> [Exercise aim]: Select every line in the entries below that contains the word "icon", and copy each of those lines.

> [Data section]:
= = = =
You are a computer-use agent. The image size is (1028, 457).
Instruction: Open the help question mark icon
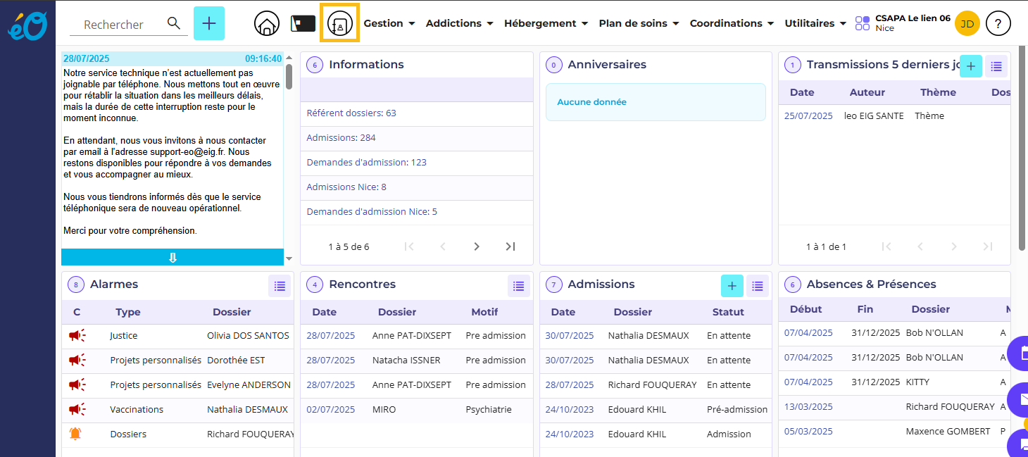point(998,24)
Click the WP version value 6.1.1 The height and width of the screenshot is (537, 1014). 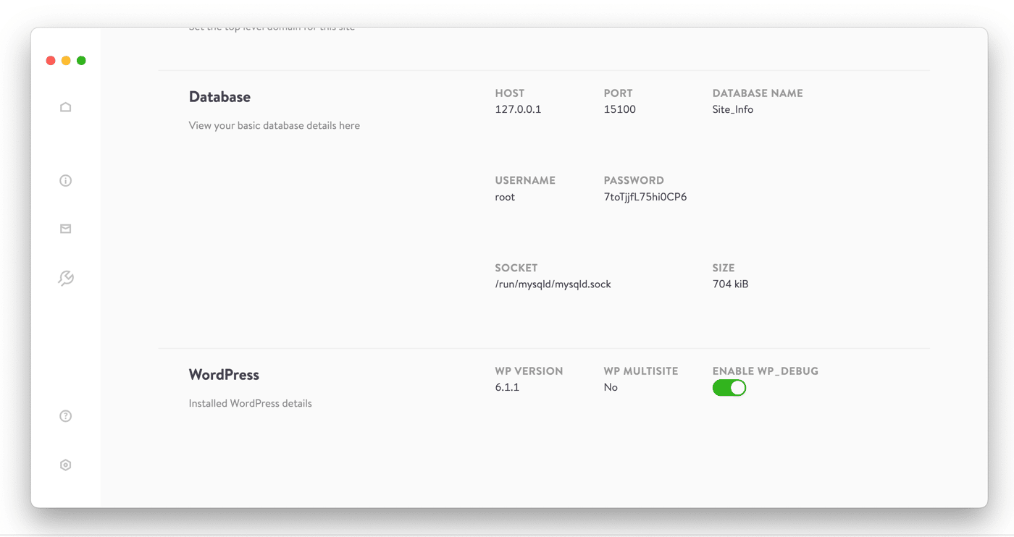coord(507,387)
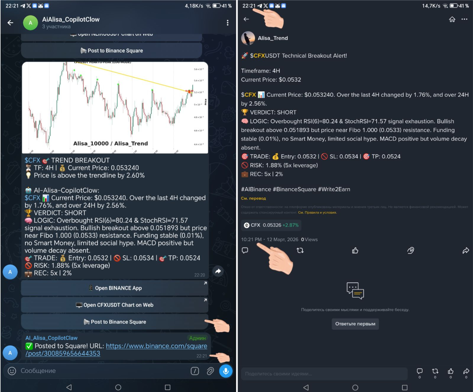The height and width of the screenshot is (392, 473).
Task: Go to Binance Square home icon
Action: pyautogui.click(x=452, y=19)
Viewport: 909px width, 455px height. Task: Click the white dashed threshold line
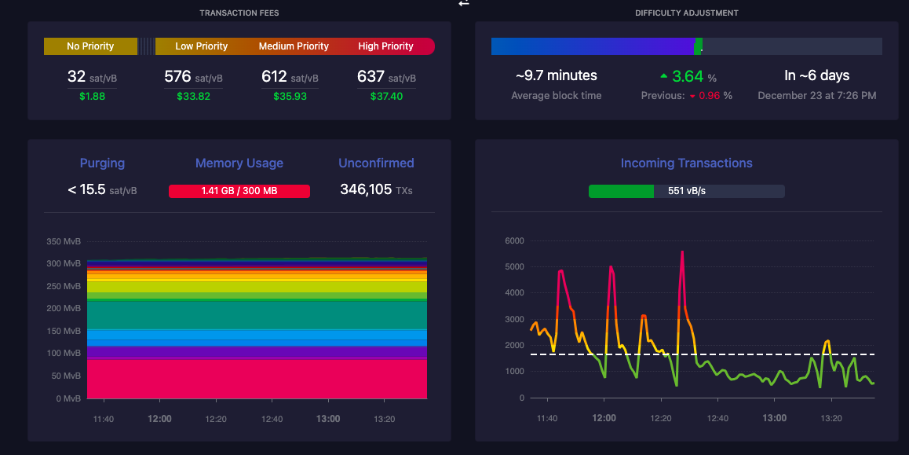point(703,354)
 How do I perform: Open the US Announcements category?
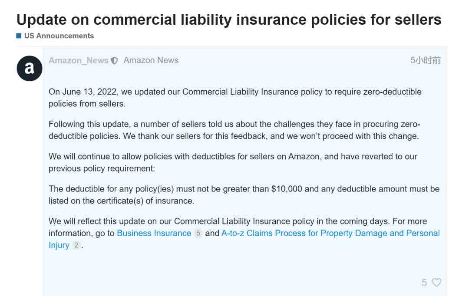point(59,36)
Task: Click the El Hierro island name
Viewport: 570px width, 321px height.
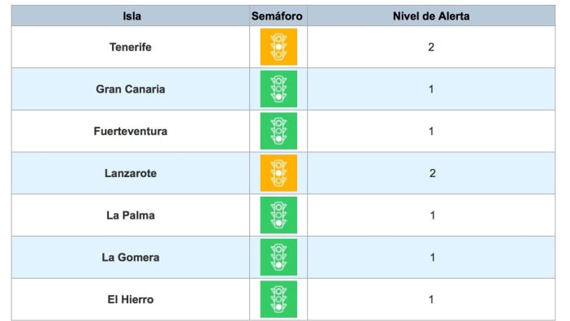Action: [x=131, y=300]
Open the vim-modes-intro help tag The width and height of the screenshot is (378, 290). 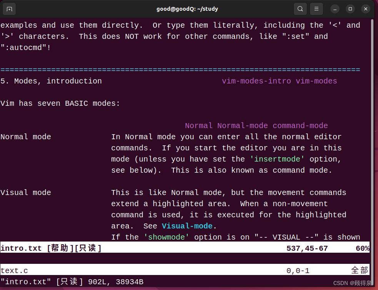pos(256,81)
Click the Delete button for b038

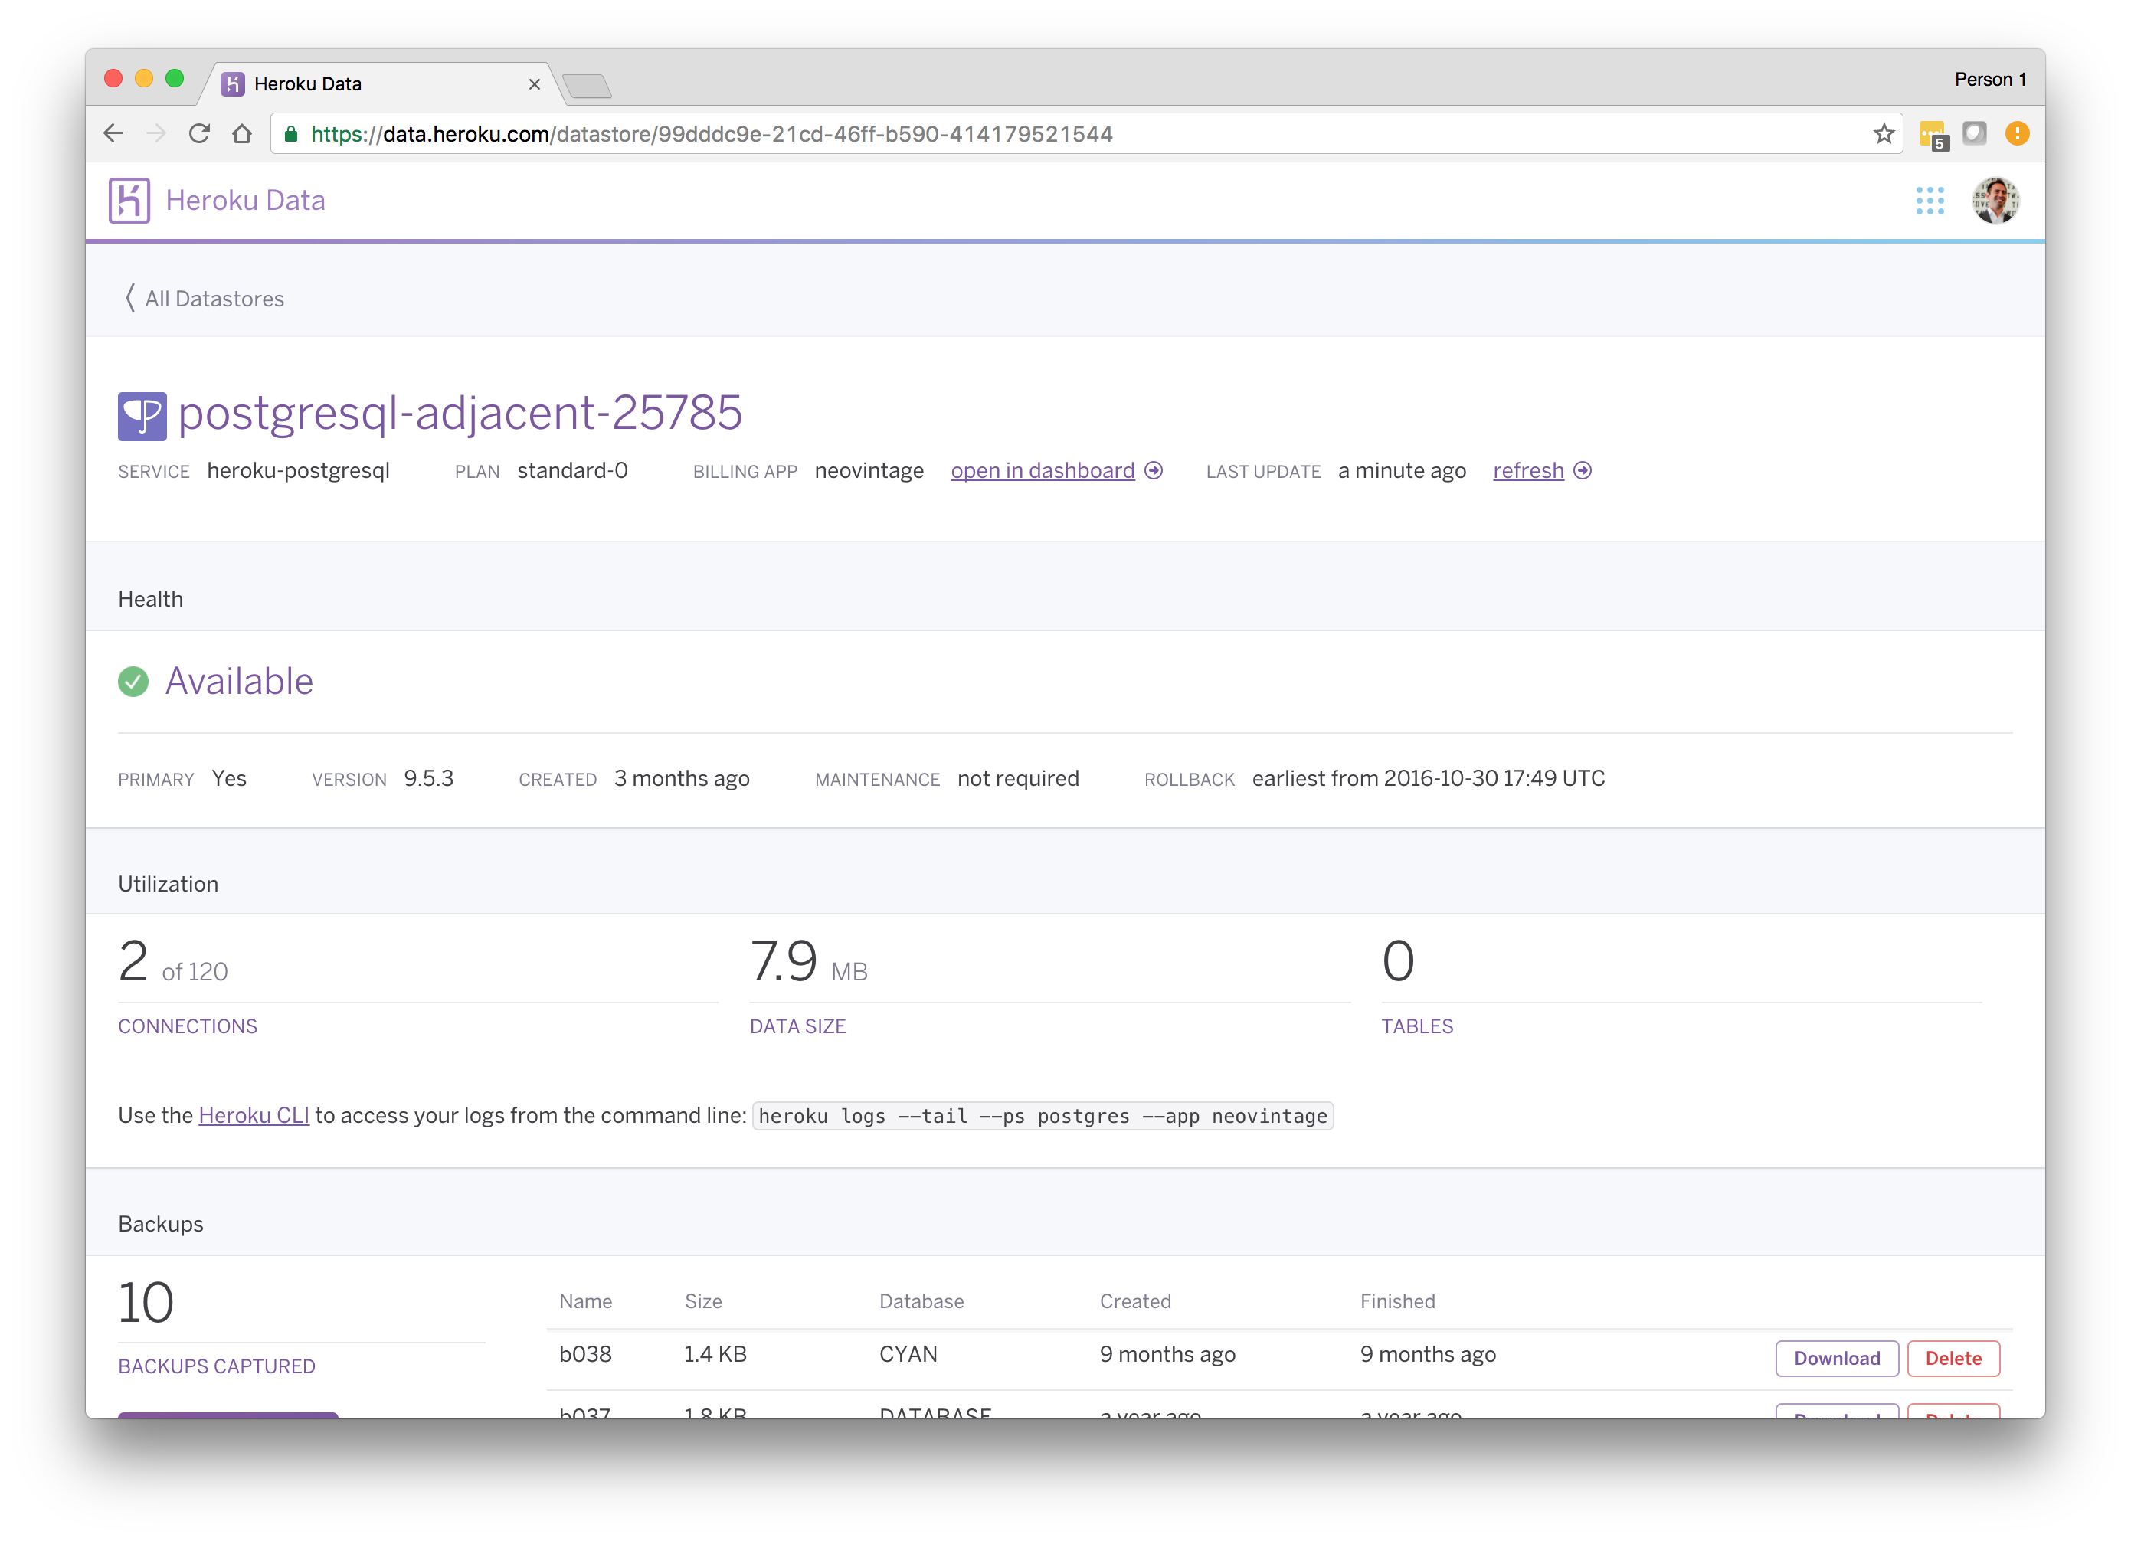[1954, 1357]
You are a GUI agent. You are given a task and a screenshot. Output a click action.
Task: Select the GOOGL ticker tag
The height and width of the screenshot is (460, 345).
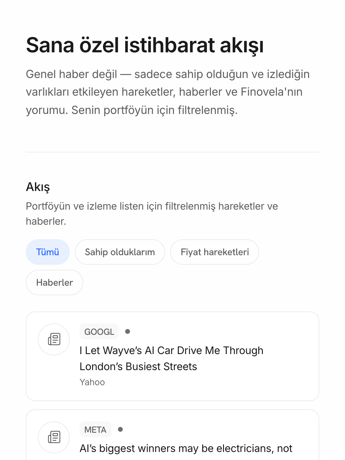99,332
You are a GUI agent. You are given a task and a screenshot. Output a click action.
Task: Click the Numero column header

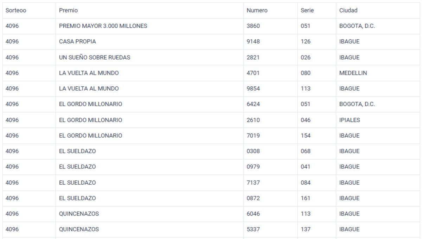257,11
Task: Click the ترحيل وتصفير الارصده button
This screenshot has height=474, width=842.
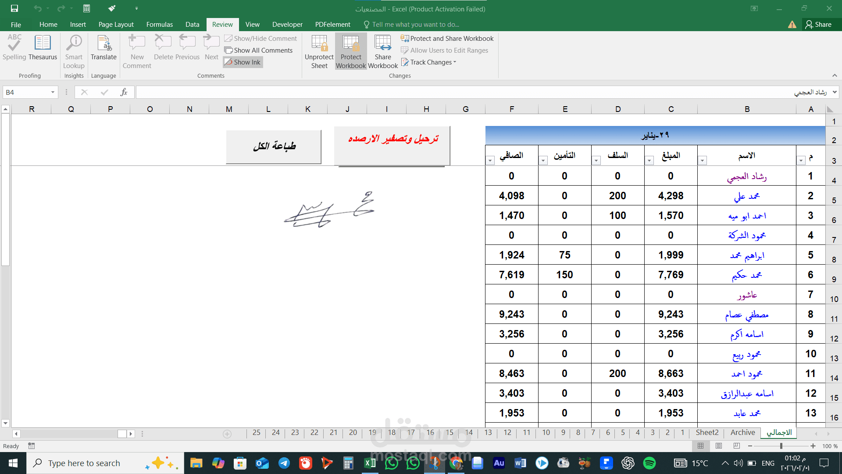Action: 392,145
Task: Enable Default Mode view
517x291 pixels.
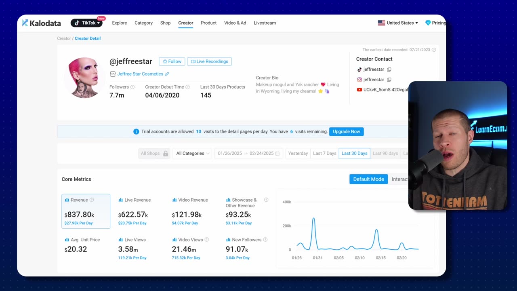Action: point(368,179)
= = = =
> [Correct output]:
Instruction: Open the help question mark icon
Task: Go to Binance Square home icon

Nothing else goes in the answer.